Wiseman’s NBA career is 39 games, half a season, one sentence on a legal sheet of paper. He hopes for more. He wants to begin.
He is where Golden State teammate Damion Lee was in 2016, having torn his left ACL three years after tearing his right ACL and simply hoping to play in the NBA.
“Just trying to keep him encouraged,” Lee said Friday after practice. “He’s what, 20, now? It’s a matter of trying to keep him engaged in everything. I try to tell him what I did when I was hurt. I would treat the rehab process as if it were a game, sort of mentally putting myself in that space.
“But it’s just hard. James’ career, from when he started, has been less than ideal. But he has not complained once about it, whether it’s the beginning of last year, the shortened season, not having that many college games, getting COVID right before the season started, bouncing in and out (of the lineup), having a good two weeks, trying to figure out the next two weeks. Protocols again. Then, getting injured . . . He’s never complained once about it. Just put his head down and worked and worked and worked because he wants to be great.”
It was initially projected after undergoing surgery to repair a torn meniscus in his right knee last April 15 that Wiseman “might” be ready to join the Warriors in October. He did not. November came and went. December brought a second arthroscopic procedure, that leaves him waiting and wanting as January comes to a close.
Might he be ready sometime in February? Maybe?
“James has been ramping up individual workouts,” coach Steve Kerr said. “He spent a lot of time on the floor this past week, and he’s been doing well with it. There’s nothing planned yet, going forward, in terms of contact work, but the individual work has gone well.”
Kerr has abandoned the idea of projecting when Wiseman might be cleared for contact work. He won’t say because he has said it before, only to have to take it back.
Wiseman has spent the past month basically ricocheting from the training room to the court – where he works out with assistant coach DeJan Milojević – to the weight room and back to the training room.
“Every day he comes in and works. He rehabs. He works.
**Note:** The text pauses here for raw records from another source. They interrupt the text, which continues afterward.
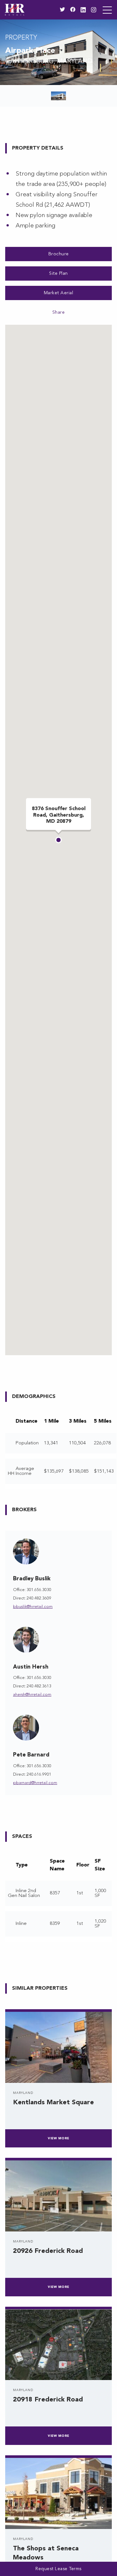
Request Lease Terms (58, 2569)
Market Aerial (58, 293)
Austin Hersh (30, 1667)
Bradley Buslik (32, 1579)
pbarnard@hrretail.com (35, 1783)
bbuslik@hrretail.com (33, 1607)
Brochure (58, 254)
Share (58, 312)
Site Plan (58, 273)
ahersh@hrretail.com (32, 1695)
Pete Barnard (31, 1755)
He gets himself ready for whatever the day has for him,” Lee said. “I commend him for that.
“He knows that he has an ear in me if he ever wants to talk about anything – injuries, life, music, basketball, whatever – because I know what it’s like to go through that process, and feel like you’re making steps and knowing that it’s hard physically, but it’s just as hard mentally. You need people that are going to be there to support you.”
Thompson, away from the game for almost 31 months, had no shortage of support from family and teammates. Though he and Wiseman were, in a way, rehab partners, it was not enough to prevent those moments of despair. He got through it and is playing well.
Wiseman is next. He’s the only member of the Warriors yet to play in a game this season. Now in his 10th month post-surgery, the door remains closed. He is weeks away from the moment when he can feel only days away, and it’s a lonely place.